• **TASK TO COMPLETE**: Lay out the records from the line that has "Given: Show connection statistics for wlan1" through the line that has "[x=681, y=63]" as a two-column CSV with the headers text and answer. Give one row per record, put each field in double quotes, and replace line breaks inside a field with spaces.

-------- DATA FOR THIS TASK --------

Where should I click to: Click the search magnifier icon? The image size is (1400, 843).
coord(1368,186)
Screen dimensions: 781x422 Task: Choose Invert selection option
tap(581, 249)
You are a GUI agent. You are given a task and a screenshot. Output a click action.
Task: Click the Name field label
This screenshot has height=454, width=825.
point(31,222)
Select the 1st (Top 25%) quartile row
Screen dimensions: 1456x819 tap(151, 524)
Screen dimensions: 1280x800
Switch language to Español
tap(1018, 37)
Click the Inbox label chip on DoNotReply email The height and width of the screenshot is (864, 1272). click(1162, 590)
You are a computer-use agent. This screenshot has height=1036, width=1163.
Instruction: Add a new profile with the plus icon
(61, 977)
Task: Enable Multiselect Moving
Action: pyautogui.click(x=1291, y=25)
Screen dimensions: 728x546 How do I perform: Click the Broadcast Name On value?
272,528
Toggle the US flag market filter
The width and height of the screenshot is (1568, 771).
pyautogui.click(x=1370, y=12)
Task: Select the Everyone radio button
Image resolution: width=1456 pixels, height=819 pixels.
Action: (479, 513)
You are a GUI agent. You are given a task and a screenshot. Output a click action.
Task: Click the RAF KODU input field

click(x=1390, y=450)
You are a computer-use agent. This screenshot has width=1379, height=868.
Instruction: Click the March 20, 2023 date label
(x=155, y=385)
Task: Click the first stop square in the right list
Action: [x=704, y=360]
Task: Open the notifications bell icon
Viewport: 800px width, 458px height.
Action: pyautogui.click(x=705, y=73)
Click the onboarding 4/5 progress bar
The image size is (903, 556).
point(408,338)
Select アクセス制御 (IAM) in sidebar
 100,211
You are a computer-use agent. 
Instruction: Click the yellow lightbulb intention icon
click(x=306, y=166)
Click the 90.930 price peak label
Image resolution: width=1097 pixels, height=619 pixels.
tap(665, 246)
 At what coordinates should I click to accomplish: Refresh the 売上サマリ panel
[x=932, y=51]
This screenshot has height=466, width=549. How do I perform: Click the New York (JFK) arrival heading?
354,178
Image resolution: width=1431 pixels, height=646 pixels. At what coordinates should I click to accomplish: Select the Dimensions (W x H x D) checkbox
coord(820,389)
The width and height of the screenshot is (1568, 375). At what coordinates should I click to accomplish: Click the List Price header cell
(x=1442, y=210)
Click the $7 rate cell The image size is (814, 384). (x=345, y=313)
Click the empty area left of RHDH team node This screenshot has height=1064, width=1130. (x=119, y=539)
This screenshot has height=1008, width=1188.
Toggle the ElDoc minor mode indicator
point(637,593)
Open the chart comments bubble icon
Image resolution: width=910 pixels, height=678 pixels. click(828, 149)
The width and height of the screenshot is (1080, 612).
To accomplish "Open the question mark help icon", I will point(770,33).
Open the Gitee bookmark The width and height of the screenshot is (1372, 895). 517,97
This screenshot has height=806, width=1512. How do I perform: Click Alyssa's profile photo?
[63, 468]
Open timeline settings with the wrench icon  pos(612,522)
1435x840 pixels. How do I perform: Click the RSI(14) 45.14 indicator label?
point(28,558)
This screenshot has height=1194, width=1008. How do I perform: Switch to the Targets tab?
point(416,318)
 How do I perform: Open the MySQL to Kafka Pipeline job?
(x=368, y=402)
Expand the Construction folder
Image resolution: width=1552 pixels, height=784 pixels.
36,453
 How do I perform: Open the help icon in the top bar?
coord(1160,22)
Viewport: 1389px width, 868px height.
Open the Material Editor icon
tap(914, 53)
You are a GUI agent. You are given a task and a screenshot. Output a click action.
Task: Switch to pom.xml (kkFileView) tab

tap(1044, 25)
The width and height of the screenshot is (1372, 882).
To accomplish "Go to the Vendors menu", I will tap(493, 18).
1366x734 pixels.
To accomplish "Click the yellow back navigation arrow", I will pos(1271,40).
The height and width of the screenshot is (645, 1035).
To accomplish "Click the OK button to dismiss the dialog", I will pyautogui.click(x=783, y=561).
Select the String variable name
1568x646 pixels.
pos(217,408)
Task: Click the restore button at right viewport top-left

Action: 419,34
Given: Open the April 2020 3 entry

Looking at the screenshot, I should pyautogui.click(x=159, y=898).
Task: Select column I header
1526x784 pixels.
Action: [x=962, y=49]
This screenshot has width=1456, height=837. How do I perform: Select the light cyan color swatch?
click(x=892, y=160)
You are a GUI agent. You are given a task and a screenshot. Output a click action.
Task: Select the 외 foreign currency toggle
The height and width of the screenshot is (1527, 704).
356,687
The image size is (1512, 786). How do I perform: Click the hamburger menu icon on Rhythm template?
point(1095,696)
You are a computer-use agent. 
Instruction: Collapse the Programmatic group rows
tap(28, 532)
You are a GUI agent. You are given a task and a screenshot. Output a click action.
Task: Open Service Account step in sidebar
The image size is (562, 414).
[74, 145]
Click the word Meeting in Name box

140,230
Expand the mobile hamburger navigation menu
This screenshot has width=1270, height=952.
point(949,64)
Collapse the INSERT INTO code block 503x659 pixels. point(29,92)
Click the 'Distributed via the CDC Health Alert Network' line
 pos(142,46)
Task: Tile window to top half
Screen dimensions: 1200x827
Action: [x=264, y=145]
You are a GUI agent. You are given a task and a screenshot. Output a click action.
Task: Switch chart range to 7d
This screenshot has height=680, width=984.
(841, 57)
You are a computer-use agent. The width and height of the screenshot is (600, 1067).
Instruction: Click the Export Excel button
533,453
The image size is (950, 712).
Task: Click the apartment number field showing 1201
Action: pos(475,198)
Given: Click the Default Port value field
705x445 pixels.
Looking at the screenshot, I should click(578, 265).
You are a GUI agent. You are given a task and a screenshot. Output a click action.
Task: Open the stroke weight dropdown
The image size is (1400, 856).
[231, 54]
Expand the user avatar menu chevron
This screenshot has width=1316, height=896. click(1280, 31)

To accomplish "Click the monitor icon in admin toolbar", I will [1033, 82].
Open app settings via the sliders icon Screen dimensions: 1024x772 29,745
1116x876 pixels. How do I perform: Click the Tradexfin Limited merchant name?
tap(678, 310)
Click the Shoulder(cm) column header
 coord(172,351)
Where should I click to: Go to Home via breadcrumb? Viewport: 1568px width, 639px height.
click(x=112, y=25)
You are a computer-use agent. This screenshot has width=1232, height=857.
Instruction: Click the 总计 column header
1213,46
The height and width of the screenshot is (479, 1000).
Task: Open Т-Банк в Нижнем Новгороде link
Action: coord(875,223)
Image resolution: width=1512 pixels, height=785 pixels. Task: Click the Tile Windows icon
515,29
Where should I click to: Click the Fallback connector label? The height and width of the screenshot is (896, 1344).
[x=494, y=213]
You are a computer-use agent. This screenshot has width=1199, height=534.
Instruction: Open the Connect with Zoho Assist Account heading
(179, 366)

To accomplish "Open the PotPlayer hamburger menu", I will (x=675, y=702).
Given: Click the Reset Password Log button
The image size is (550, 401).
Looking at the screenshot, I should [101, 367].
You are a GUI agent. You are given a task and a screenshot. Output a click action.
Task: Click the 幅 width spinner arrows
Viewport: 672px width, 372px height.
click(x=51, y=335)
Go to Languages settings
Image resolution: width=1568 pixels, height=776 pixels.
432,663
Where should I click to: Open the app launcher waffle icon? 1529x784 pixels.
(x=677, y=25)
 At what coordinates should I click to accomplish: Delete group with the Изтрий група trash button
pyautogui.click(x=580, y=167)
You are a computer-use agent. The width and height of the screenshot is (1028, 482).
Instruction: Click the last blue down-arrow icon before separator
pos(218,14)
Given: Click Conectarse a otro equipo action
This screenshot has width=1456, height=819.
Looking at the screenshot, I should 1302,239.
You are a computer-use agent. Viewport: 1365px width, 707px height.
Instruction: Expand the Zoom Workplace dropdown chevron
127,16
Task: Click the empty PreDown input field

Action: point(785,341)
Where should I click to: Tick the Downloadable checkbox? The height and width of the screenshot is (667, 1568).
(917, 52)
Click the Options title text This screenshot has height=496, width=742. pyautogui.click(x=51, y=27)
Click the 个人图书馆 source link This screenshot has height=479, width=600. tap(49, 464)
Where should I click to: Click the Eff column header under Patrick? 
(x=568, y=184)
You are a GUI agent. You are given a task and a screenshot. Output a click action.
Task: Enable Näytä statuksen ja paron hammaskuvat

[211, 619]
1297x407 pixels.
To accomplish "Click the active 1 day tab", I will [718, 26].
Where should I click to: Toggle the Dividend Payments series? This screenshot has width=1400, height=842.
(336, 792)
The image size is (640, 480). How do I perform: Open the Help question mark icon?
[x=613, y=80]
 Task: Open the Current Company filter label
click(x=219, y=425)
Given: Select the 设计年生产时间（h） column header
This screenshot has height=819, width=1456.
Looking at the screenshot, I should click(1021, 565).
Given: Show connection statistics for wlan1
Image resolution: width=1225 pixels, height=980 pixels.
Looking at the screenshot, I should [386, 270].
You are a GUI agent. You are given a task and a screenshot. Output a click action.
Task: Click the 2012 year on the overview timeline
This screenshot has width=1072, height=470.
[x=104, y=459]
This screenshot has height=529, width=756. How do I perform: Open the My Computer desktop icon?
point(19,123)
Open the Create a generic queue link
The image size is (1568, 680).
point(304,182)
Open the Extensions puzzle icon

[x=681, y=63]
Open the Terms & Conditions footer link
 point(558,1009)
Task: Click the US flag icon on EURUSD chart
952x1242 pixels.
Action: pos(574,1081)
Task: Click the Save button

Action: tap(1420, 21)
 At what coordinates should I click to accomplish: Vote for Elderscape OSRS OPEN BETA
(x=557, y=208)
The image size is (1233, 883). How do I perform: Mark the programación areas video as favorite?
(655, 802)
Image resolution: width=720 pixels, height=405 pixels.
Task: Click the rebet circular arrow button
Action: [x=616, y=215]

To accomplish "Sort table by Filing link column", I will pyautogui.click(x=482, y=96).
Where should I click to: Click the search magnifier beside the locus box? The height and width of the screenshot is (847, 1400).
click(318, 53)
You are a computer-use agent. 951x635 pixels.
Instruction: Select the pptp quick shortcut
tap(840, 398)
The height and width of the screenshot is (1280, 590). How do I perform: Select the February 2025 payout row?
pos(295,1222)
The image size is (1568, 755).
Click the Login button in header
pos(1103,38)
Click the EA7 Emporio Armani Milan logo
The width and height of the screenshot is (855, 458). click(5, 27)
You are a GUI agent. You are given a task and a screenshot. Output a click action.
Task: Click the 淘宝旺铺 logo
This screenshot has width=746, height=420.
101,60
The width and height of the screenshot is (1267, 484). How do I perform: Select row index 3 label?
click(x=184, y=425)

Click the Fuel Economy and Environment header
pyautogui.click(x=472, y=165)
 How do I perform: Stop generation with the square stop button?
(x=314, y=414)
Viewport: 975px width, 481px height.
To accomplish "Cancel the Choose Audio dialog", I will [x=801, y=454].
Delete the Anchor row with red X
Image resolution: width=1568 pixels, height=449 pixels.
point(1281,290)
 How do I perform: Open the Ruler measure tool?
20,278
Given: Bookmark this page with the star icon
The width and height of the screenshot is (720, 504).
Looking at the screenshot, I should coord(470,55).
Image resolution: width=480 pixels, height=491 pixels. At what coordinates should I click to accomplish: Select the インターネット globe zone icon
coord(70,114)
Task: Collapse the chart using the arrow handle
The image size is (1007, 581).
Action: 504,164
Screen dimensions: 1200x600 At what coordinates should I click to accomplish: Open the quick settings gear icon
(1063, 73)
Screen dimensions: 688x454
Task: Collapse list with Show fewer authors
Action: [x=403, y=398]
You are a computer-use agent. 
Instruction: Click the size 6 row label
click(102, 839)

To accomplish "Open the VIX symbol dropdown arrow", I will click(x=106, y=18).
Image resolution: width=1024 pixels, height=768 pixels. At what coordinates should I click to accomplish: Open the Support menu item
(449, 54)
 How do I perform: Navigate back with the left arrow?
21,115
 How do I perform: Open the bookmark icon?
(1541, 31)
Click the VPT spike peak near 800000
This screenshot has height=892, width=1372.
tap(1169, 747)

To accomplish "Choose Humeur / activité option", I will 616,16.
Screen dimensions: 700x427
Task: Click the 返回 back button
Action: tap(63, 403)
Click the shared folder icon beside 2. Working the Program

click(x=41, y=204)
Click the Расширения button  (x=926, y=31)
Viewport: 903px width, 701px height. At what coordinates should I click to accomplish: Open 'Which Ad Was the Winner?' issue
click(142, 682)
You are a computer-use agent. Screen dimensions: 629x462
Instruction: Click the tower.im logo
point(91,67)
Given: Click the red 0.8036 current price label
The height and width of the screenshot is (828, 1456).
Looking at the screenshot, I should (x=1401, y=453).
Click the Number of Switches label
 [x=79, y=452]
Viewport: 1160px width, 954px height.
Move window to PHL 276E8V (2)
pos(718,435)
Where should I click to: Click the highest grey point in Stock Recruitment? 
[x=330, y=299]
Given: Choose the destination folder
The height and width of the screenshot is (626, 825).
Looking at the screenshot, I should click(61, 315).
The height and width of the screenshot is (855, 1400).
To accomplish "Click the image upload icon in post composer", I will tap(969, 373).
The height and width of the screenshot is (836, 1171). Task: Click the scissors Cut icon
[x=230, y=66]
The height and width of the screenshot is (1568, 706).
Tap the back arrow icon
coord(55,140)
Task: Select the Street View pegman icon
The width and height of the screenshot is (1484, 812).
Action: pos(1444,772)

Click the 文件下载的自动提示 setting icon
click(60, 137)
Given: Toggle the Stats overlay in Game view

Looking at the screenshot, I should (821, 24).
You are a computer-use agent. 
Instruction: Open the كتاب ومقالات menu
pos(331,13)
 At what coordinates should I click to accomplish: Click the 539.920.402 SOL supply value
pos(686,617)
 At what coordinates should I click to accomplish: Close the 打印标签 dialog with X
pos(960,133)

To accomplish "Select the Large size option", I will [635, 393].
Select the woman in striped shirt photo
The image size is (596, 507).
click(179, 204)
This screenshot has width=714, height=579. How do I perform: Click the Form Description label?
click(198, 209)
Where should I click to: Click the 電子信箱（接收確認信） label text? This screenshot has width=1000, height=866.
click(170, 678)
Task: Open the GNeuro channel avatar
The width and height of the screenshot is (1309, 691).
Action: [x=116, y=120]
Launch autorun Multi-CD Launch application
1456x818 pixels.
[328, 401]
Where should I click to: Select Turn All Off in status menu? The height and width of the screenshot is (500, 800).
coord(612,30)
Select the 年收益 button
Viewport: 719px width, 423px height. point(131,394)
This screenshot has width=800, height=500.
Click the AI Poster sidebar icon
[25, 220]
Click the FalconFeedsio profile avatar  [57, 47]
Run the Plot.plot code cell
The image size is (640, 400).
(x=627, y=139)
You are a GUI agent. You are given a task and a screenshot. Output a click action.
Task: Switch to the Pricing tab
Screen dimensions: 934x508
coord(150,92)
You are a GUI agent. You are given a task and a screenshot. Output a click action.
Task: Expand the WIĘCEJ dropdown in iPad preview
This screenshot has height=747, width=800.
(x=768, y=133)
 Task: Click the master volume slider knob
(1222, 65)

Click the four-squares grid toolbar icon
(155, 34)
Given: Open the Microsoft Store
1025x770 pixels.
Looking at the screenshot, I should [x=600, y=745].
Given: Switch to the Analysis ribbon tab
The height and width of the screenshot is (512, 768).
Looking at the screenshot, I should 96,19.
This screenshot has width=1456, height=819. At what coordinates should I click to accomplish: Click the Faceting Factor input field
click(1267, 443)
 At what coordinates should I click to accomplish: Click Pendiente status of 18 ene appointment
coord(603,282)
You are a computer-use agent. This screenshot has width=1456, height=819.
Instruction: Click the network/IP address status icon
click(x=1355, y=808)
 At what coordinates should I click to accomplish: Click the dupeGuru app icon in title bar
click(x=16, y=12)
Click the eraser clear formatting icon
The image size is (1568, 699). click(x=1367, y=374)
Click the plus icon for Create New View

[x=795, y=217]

--------

• **COMPLETED TASK**:
text,answer
"Given: Show connection statistics for wlan1 Image resolution: width=1225 pixels, height=980 pixels.","Looking at the screenshot, I should [386, 270]."
"You are a GUI agent. You are given a task and a screenshot. Output a click action. Task: Click the 2012 year on the overview timeline This screenshot has width=1072, height=470.","[x=104, y=459]"
"This screenshot has height=529, width=756. How do I perform: Open the My Computer desktop icon?","point(19,123)"
"Open the Create a generic queue link The image size is (1568, 680).","point(304,182)"
"Open the Extensions puzzle icon","[x=681, y=63]"